What the task requires ->
Retype the lines of all the records below word for word, leaving out the pictures.

Entries on finding words and page elements:
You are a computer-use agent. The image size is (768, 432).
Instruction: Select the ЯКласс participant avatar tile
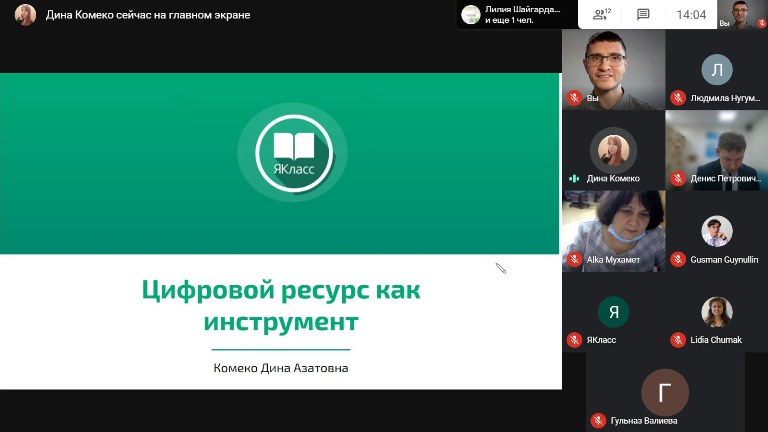[613, 311]
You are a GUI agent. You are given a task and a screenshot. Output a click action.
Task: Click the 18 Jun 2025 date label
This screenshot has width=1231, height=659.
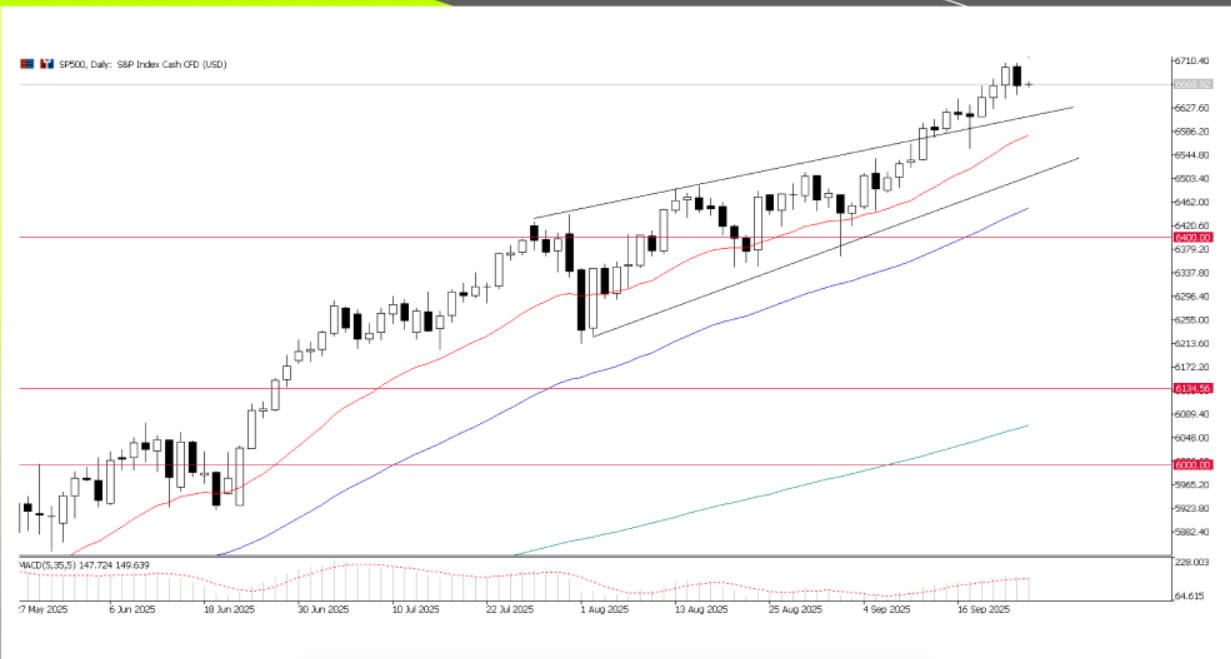[227, 608]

Task answer ->
You are a computer-use agent. The image size is (768, 432).
Instruction: Select the ЯКласс participant avatar tile
[613, 311]
You are a GUI agent. You are given a task and a screenshot. Output a click action.
Task: Click the 18 Jun 2025 date label
This screenshot has width=1231, height=659.
[227, 608]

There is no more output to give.